Truth is Brahman. Truth is Atman. Truth is quite pure and simple. You cannot realise the Truth without reflection and meditation. Be silent. Know thyself. Know That. Melt the mind in That.

The fire of meditation annihilates all foulness due to vice. Then suddenly comes knowledge of divine wisdom which directly leads to liberation or final emancipation.

Regular meditation opens the avenues of intuitional knowledge, makes the mind calm and steady, awakens an ecstatic feeling and brings the yoga student in contact with the source or the supreme Purusha. If there are doubts they are all cleared by themselves when you march on the path of dhyana yoga steadily. You will yourself feel the way to place your footstep in the next rung of the spiritual ladder. A mysterious inner voice will guide you.

If you wind a watch at night it will run smoothly for twenty-four hours. Even so, if you meditate for one or two hours in the brahmamuhurta (one and a half hours before sunrise) you can work very peacefully throughout the day. Nothing can disturb your mind. The whole system will be charged with spiritual vibrations.

Many of your doubts will be cleared by themselves during meditation. Some will have to wait for some time for the clearance of some doubts. However much the teacher explains to you, you cannot understand certain things at a certain time. You will have to evolve a little more. When you have evolved, those doubts which tormented you three years ago will become clear now.

Meditation gives a lot of spiritual strength, peace, new vigour and vitality. It is the best mental tonic. If a meditator gets irritated very often it shows he is not doing good uninterrupted meditation. There is something wrong in his spiritual practices (sadhana).

Meditation develops strong and pure thoughts. Mental images are clear-cut and well-defined. Good thoughts are well-grounded. Through clarification of ideas, confusion vanishes.

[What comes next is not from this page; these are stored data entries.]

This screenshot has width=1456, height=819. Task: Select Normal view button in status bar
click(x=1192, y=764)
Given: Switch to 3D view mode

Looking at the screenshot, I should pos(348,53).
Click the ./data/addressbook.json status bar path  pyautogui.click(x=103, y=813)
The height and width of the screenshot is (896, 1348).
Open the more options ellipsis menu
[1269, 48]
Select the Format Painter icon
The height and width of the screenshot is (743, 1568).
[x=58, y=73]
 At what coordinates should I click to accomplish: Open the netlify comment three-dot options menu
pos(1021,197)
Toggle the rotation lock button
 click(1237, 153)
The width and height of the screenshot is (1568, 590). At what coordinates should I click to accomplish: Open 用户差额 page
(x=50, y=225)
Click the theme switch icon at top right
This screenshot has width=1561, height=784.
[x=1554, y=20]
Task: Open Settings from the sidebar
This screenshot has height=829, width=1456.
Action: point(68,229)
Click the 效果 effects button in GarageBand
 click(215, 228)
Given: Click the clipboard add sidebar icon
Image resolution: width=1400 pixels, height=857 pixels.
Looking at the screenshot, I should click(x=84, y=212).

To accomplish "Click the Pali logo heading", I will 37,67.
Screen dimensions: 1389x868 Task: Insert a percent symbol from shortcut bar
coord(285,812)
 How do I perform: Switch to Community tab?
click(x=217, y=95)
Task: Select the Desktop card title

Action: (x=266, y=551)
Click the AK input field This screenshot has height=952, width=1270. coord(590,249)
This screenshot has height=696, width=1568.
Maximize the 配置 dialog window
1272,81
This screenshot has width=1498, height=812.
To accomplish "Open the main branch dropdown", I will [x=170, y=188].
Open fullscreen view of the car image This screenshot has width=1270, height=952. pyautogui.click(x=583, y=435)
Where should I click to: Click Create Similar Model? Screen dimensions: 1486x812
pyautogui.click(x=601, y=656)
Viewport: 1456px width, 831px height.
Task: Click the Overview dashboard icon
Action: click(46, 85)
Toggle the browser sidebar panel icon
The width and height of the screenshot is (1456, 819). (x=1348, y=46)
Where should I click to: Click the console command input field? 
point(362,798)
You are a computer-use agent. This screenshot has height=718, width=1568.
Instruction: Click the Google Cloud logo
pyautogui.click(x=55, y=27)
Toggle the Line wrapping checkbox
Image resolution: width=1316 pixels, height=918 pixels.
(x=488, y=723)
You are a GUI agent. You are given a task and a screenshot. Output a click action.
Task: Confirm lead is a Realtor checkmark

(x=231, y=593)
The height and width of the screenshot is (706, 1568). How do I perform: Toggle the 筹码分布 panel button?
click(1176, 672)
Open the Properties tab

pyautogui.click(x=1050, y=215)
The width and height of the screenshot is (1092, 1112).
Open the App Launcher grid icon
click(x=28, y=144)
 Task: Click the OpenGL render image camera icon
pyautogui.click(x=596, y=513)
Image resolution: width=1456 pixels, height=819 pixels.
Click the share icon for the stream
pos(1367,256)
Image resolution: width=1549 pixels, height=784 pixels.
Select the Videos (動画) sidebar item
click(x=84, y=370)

Meditation is a powerful tonic. It is a mental and nervine tonic as well. The holy vibrations penetrate all the cells of the body and cure its diseases. Those who meditate save doctor's bills. The powerful, soothing waves that arise during meditation exercise a benign influence on the mind, nerves, organs and cells of the body. The divine energy freely flows from the feet of the Lord to the different systems of the sadhaka (aspirant). Meditation itself is a panacea for all diseases. (If you are seriously ailing you can do japa and light meditation while lying on the bed.)